The practice and belief of Judaism in the New Testament – a collection of writings produced for and by Israelites who revered the Torah as God’s word or, in secular terms, for and by faithful Jews, educated in Judaism – have long been treated as alien components of Christianity’s formative faith and its initial writing. That given of religion is contained in the title, Judaism in the New Testament, that is, a foreign body in a familiar one. But the earliest Christians insisted that they formed “Israel” and devoted rigorous thought to the demonstration that theirs was the Torah’s sole valid meaning and their Founder its unique medium of fulfillment. In due course they produced the New Testament, but for at least the first hundred years of Christianity their only revealed Scripture was that same Torah that (the rest of) Israel received as God’s revealed teaching. So far as possible, these same people appealed to the Torah to validate their faith and studied the Torah to explain it.
So by their own word what they set forth in the New Testament must qualify as Judaism, and they insisted (as vigorously as any other Judaic system-builders) the only Judaism. Judaisms known to us over time follow suit: ours is the Torah, and we form Israel, the holy people. True, early on, the Gospel of John would fiercely condemn “the Jews” and blame them for the crucifixion. But even John valued Israel and certainly adhered to the Torah as he read it. While later on a shift in category-formation distinguished between Judaism and Christianity, even here Christianity insisted on its patrimony and inheritance out of ancient Israel. Not only so, but Christianity would represent itself for all time as the sole valid continuation of the faith and worship of ancient Israel. That is to say, Christianity portrayed itself as (other) Judaisms ordinarily portrayed themselves, and out of precisely the same shared Torah at that.

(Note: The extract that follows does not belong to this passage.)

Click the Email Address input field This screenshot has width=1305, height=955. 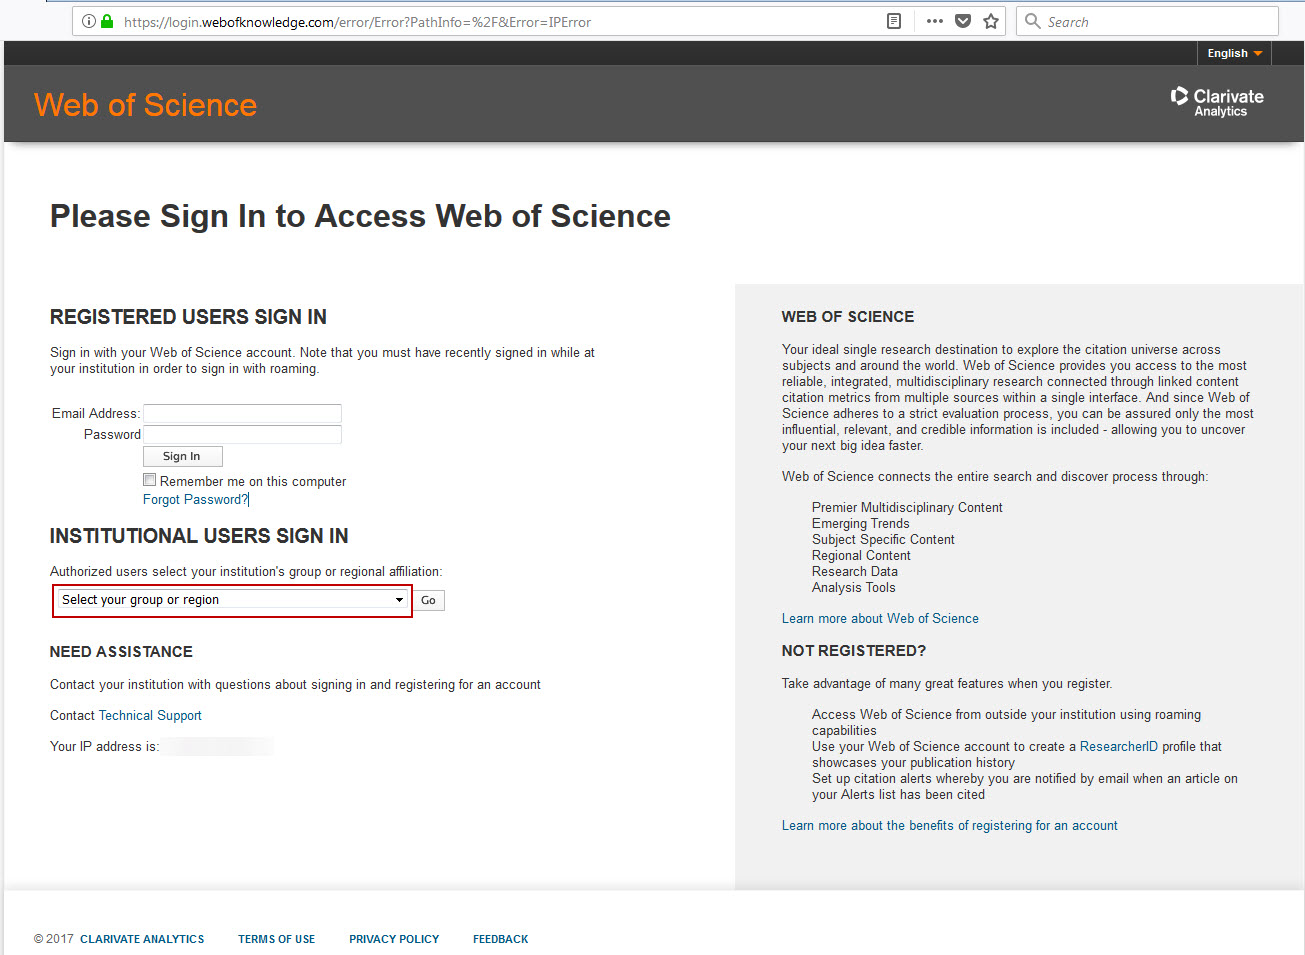(241, 412)
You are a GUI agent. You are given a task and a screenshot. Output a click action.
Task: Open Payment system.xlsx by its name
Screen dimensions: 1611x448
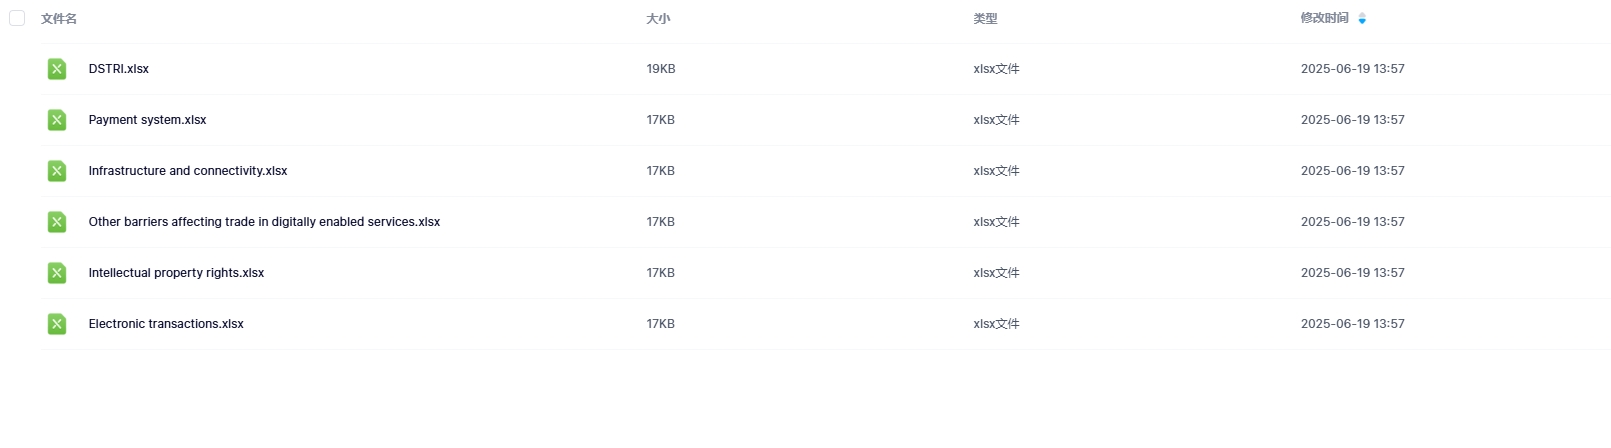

Consequently, to distinguish between the religious world of the New Testament and an alien Judaism denies the authors of the New Testament books their most fiercely held claim and renders incomprehensible much that they said. Whether Jesus, insisting on his Judaic conception of God’s kingdom, or Paul, explaining how in his Judaic conception of Israel through Christ gentiles enter (are “grafted onto”) Israel, whether the Evangelists, linking Jesus to the house of David and much that he said and did to Israelite prophecy, or the author of the Letter to the Hebrews recasting the entire history of Israel from an account of salvation to one of sanctification – the picture is uniform. But then how can we grasp the New Testament’s Judaism if we do not treat its religion as (a) Judaism?
That simple observation explains why here we see the New Testament as the statement of Judaism (more suitably, a Judaism, among many), and further accounts for our insistence that Christianity’s practices and beliefs for its writers and their audience constituted (a) Judaism and are to be interpreted as such. Responding as we do to the self-understanding of the writings before us, how do we effect the simple change that strikes us as self-evidently required? As we shall explain in a moment, we simply bring to its logical conclusion the widely understood fact that, in antiquity as today, many Judaisms competed. Most knowledgeable people now reject the conception of a single Judaism, everywhere paramount. A requirement of theology, the dogma of a single, valid Judaism contradicts the facts of history at every point in the history of Judaism, which finds its dynamic in the on-going struggle among Judaisms to gain the position of the sole, authentic representation of the Torah. Further, along with the notion of a single official Judaism, we give up the notion of a unitary, internally harmonious Judaism, a lowest common denominator among a variety of diverse statements and systems. And logic further insists that we let go of the notion of an incremental, cumulative, “traditional” Judaism. At the same time, and for the same reason, we dismiss as vacuous and hopelessly general the notion of a single Judaism characteristic of a given age, e.g. the first century BC and AD, and we reject as groundless the conception that all documents of said age tell us about one and the same religious community, therefore, a single “Israel” and its Torah. It follows that the sources of a given period of time do not tell us about a single Judaism, characteristic of that time. They tell us about their writers’ premises, the Judaic thinking that underpins the Judaic system they have put forth – and that alone.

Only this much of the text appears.